甲子園球場の一塁側内野席ではコンクリートが崩れていた
Photo By スポニチ

今年もまた「1・17」を迎える。毎年午前5時46分に黙とうと祈りをささげた後、散歩に出る。近年は震災ウオークのイベントにも参加している。歩きながら、あの1995年の阪神大震災を思い浮かべる。

野球記者として甲子園球場や阪神、高校野球の関係者に震災の話を聞き、記事にしてきた。

震災から28年を迎えるにあたり、語り継いでいく大切さを思う。たとえば、若返った阪神で、当時の記憶がある選手はいないだろう。

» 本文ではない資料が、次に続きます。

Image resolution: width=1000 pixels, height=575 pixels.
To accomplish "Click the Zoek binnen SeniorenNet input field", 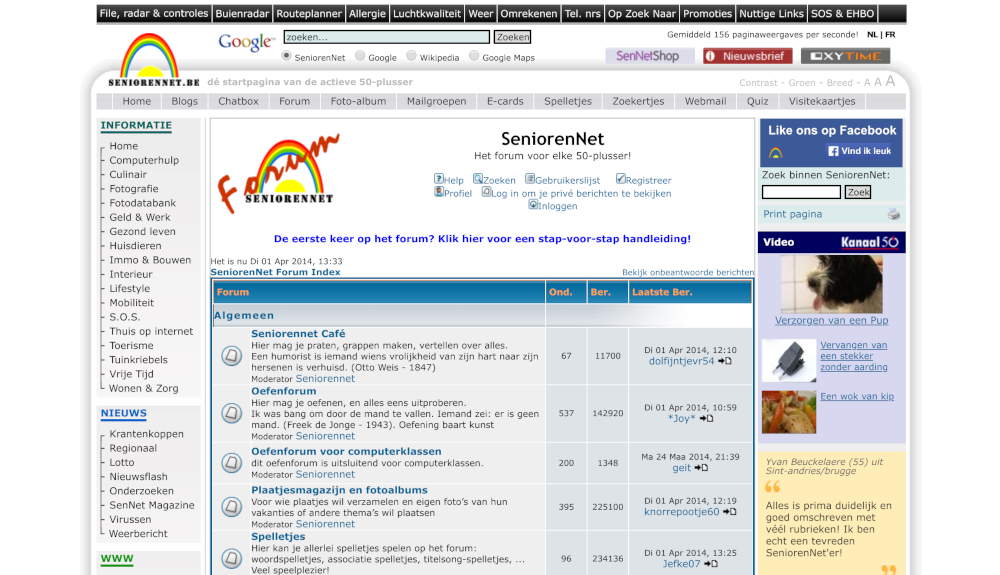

あの日、甲子園球場に一番乗りしたのは阪神球団本部部長(査定担当)の横谷総一だった。岡山南高から内野手で入団し94年に現役を引退。この年元日付で球場職員になったばかりだった。

球場から約200メートルの自宅は大型テレビが倒れ、頭をかすめた。立て直してつけたテレビが球場脇を通る阪神高速神戸線の倒壊を映していた。

「甲子園は大丈夫だろうか」と午前7時、家を出た。「妙に静かでした。あたりはシーンとして人の姿もありません。どの家も中は大変でしたでしょうが、外は静まりかえっていました」

球場の関係者出入り口から中に入った。球場事務所は棚が倒れ、機器が散乱していた。片付けていると事務所の電話が鳴った。球場長の竹田邦夫だった。「どうなっている?」「球場は大丈夫です」。竹田は球場の無事と早朝から駆けつけた元選手の姿勢に感激した。

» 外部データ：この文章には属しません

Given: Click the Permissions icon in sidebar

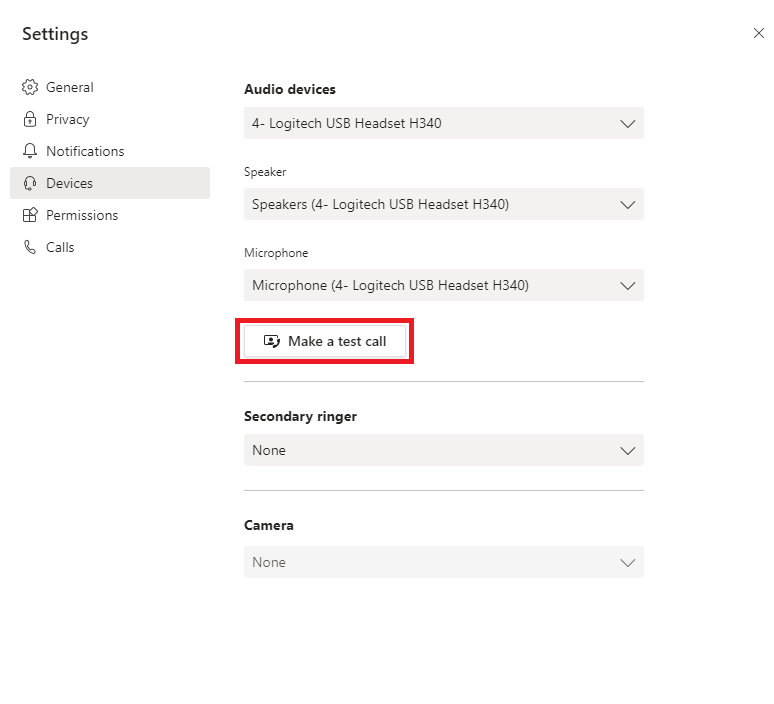Looking at the screenshot, I should (x=30, y=215).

横谷は「僕は当たり前のことをしただけ」という。「聖地と呼ばれる甲子園は特別な場所。野球人なら誰もが抱く感情で吸い寄せられました」

同じように、自身も被災者だった日本高校野球連盟顧問の田名部和裕(当時事務局長)はバイクを借りて駆けつけた。「球場は立っていた。また大会ができると思ったら涙が出てきた」

実際、球場は一塁側アルプス席などがわずかに損壊しただけだった。選抜大会もプロ野球も懸命に開催にこぎつけた。

1924(大正13)年生まれの甲子園球場は来年8月で100歳を迎える。45年の西宮大空襲や震災にも耐えてきた。改修・補修を重ね、今も堂々と立っている。

阪神間各地に慰霊碑や追悼碑が建つ。甲子園球場にはないが、野球人に夢や希望を与えた場所である。球場自体が震災モニュメントだ。感動とともに、かなしみの記憶が刻まれている。=敬称略=(編集委員)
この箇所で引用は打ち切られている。